Как известно, в Израиле живут многие наши соотечественники, волна эмиграции из СССР началась еще в 1970-е годы. Поэтому здесь многие надписи дублируются на русском, в государственных учреждениях, магазинах и поликлиниках всегда есть русскоязычные сотрудники. Переселенцы того времени особенно облюбовали Хайфу — в этом красивом городе на побережье можно встретить характерные, сугубо одесские надписи на стенах и трамвайных остановках маркерами и мелками, например: «Ося, приползай ко мне в 8 с водкой, закуска есть у Сары, не обременяй себя раздумьями. Борис». У русских художников, писателей или музыкантов в Тель-Авиве есть ставшее культовым место сбора — книжный магазин «Бабель» недалеко от набережной.
После начала СВО Израиль пополнился новым потоком граждан из России и с Украины; многие иронично называют эту свежую волну эмиграцией тыквенного латте: новые граждане быстро получают местный паспорт и загран, который дает право въезда без визы в 170 стран, и быстро уезжают восвояси. В Израиле слишком дорого (уличный кебаб будет стоить вам тысячу рублей, а ужин в ресторане — не меньше десяти), нужно учить иврит, без которого жизни нет, к этому добавляются постоянные обстрелы. Многих, понятное дело, не устраивает местная жара, высасывающая из организма последние соки. Для неподготовленных репатриация (или, как принято говорить у местных чиновников, «возвращение домой») может оказаться тем еще испытанием.

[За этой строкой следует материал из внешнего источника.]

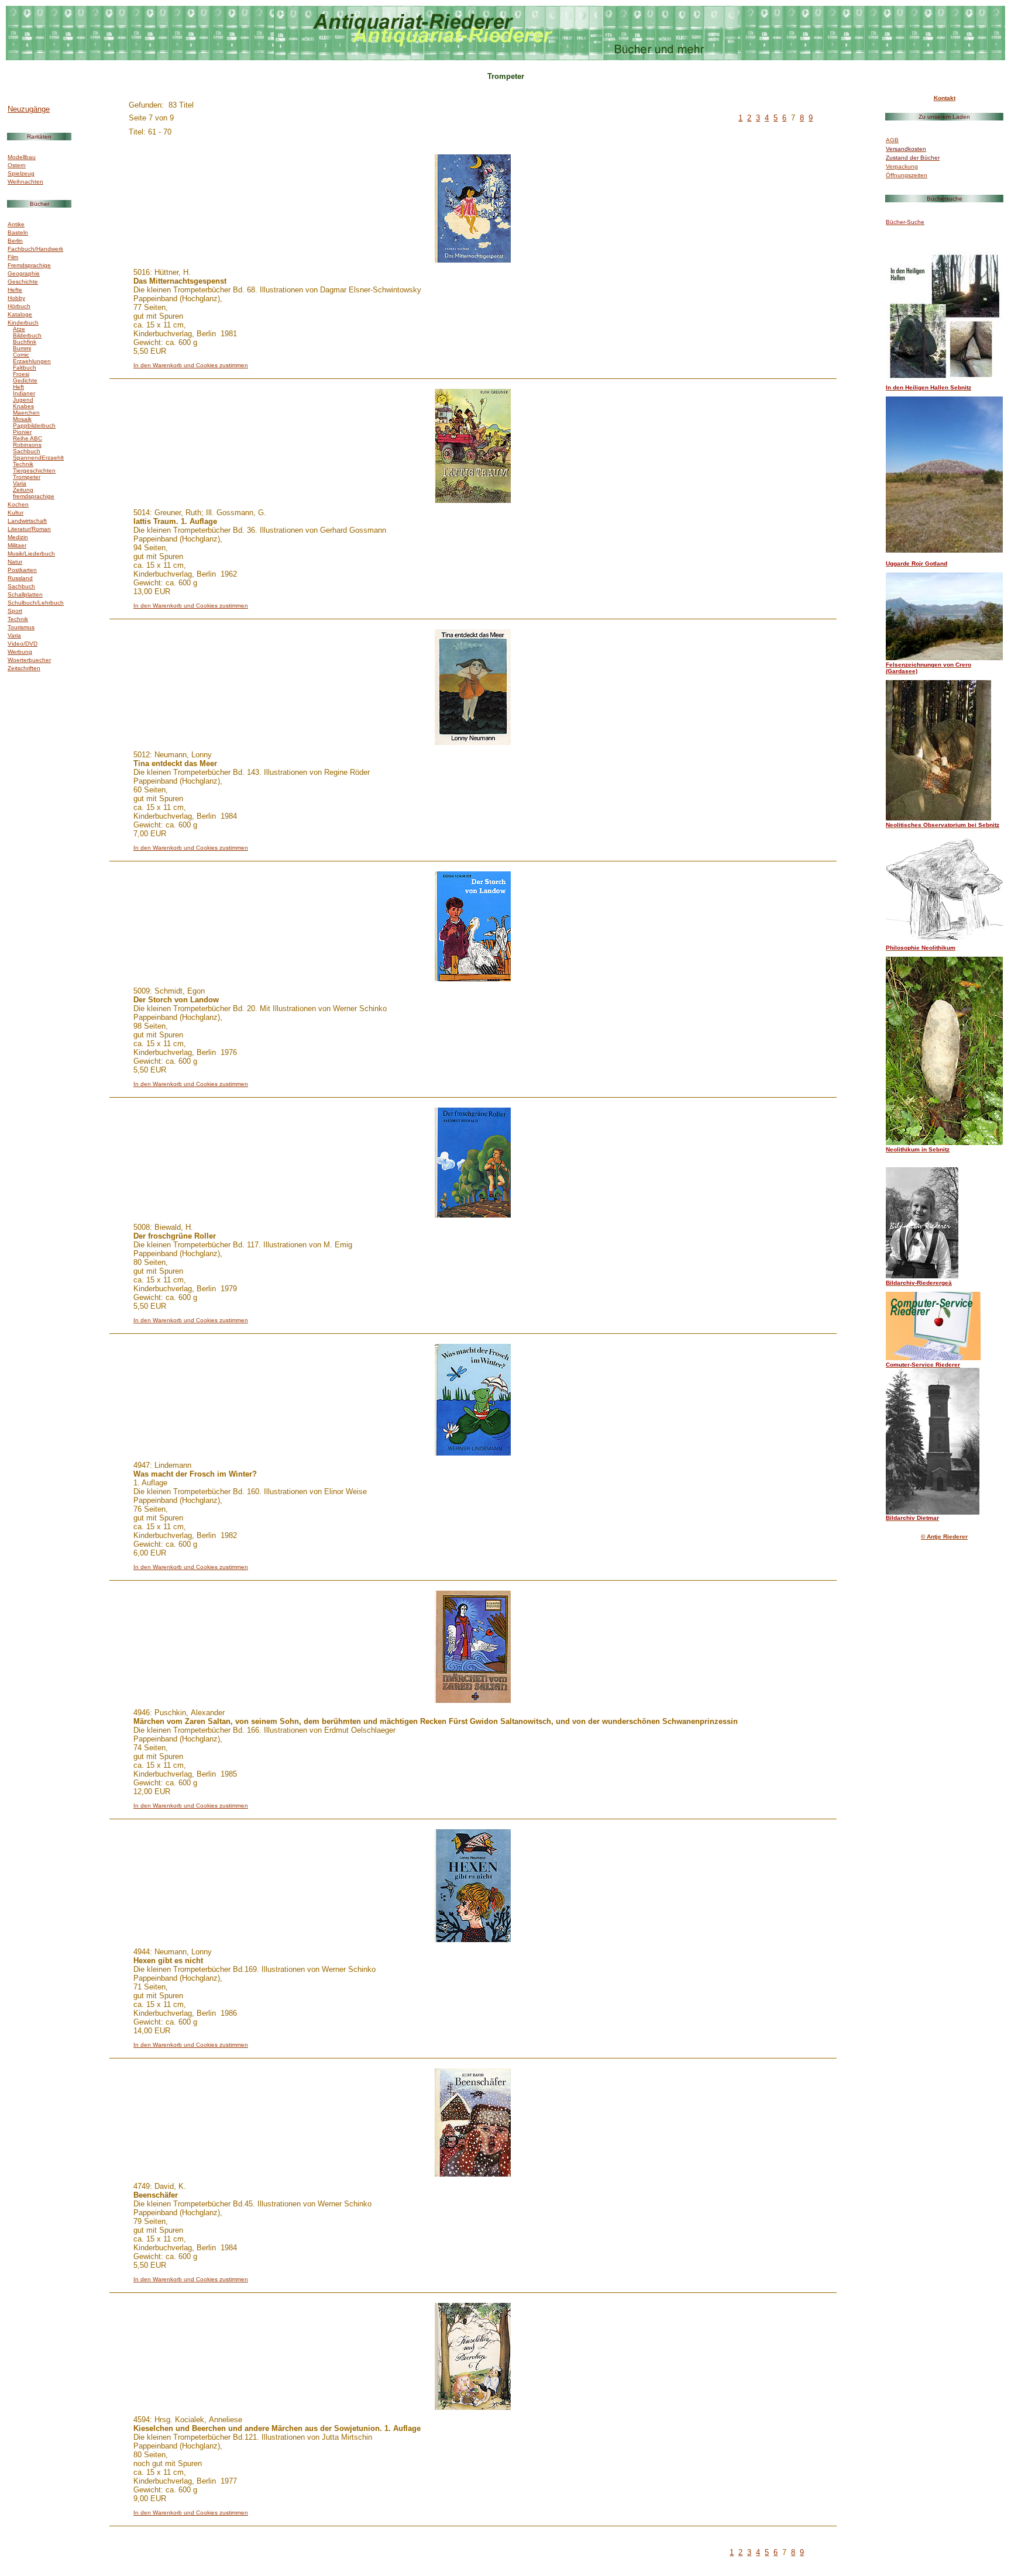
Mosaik (22, 419)
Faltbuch (24, 367)
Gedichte (25, 380)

Но патриотов среди израильтян намного больше, чем халявщиков. Мой знакомый Кеша из известной московской династии архитекторов и художников отнесся к переезду в Израиль очень ответственно. Он уехал, как и многие, на волне событий позапрошлого года — с женой Майей, с которой почти сразу здесь же развелся. Он жил сначала в Иерусалиме, потом в Тель-Авиве, изучает иврит, работает бариста в кинотеатре, недавно переехал в небольшую уютную студию совсем рядом с морем. Каждый месяц Кеша все больше погружается в реалии своей новой родины. В Россию его, конечно, тянет, но он останавливает эти порывы в зачатке, чтобы не ностальгировать попусту. Когда я встретился с Кешей и мы выпили по бокалу на Дизенгофе, он рассказал мне, что мечтает устроиться промышленным альпинистом: в Тель-Авиве много небоскребов, и за их обслуживание, например за мойку окон, платят приличные деньги даже по израильским меркам, все-таки тут не только цены высокие, но и зарплаты в три раза выше российских.

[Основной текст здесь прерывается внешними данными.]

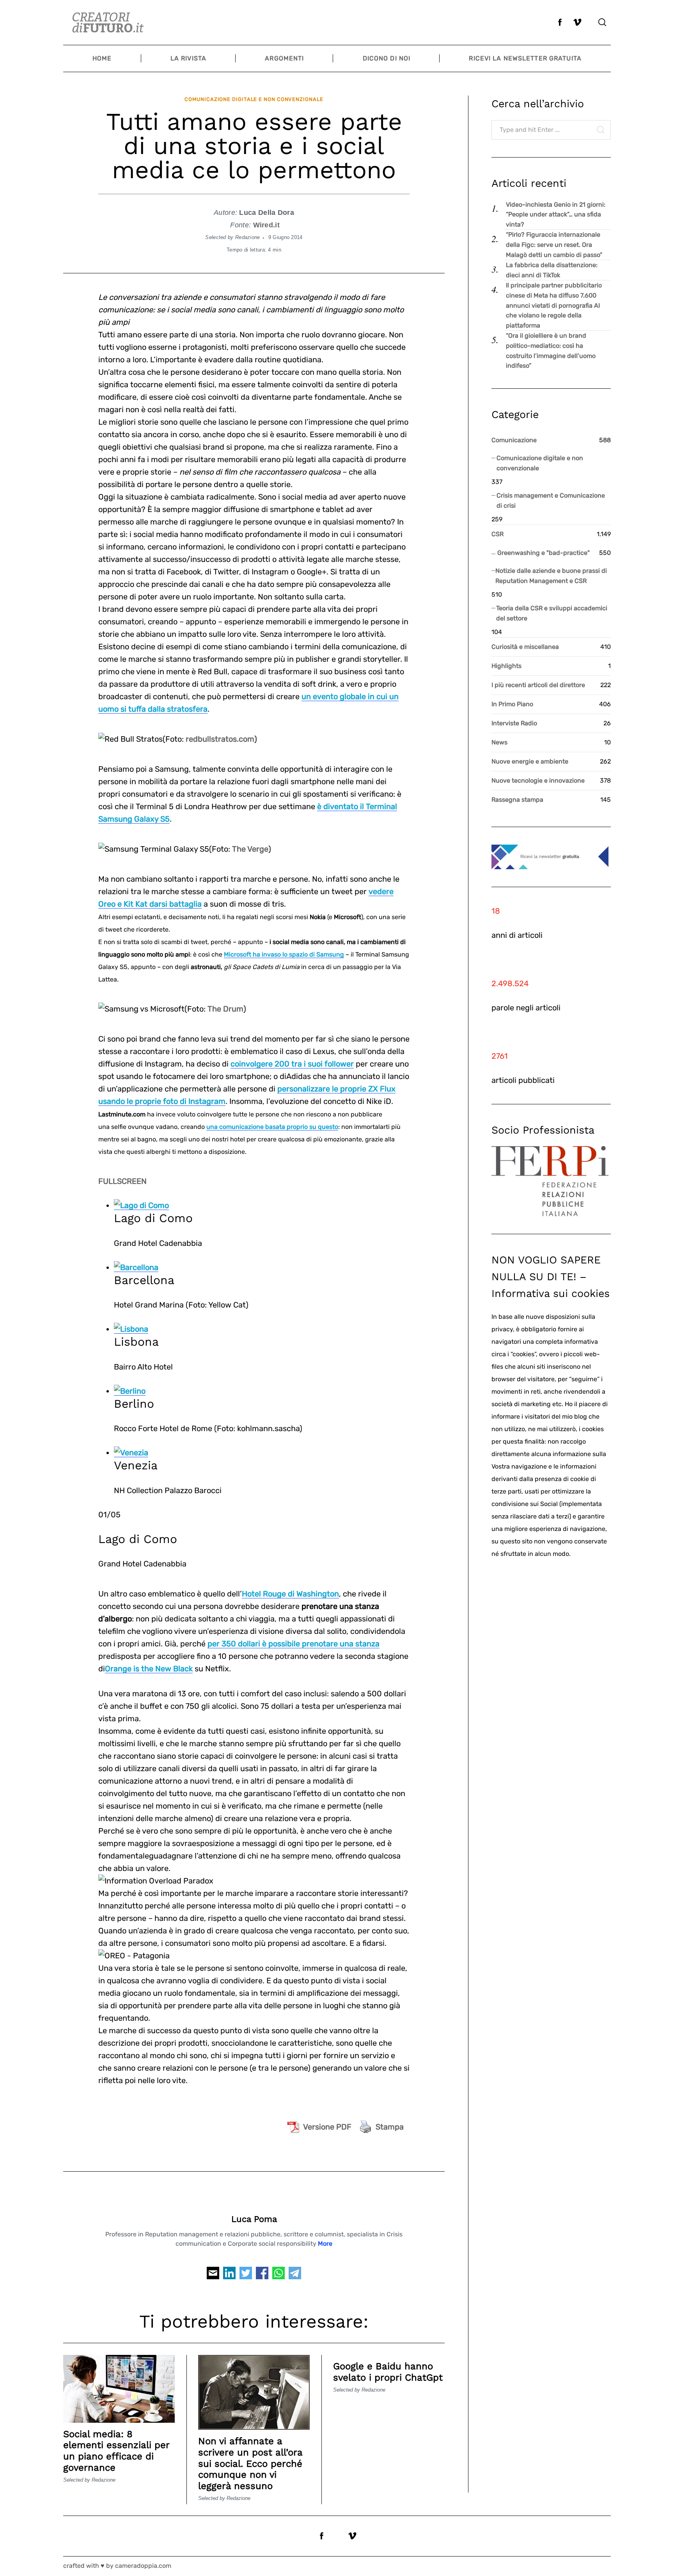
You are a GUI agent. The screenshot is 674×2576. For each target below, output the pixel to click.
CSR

Эмиграция эмиграцией, а личную жизнь тоже надо строить. Кеша пожаловался мне, что израильские девушки в упор его не видят (виной тому языковой барьер и разный культурный код), поэтому после развода он знакомился в приложениях сугубо с репатриантками из России. Но после нескольких встреч с ними Кеша решил временно побыть один, стал посещать йогу и занялся скалолазанием (что и привело его к идее о смене работы). Воздержание от отношений длится у Кеши второй год, при этом друзей, с которыми можно выпить пива в пятницу, он нажить банально не смог.
Сегодняшний Израиль во многом похож на Россию — страна со сложной судьбой, окруженная кольцом врагов и отстаивающая свою идентичность. С 1948 года почти беспрерывно Израиль воюет, но, несмотря на это, десятикратно увеличил свое население. «Этих людей не победить», — понимаешь ты, увидев, что твои соседи продолжают спокойно пить свой фрапучино, с интересом наблюдая, как в километре от них «Железный купол» уничтожает ливанский дрон, а когда экзекуция произведена, заказывают сабих с шакшукой и бурекасами. Спокойствие, концентрация на каждодневных проблемах и спокойный взгляд в будущее, когда, возможно, будет чуть лучше, чем сейчас (но это, конечно, не точно) — залог выживания израильтян уже последние лет семьдесят пять.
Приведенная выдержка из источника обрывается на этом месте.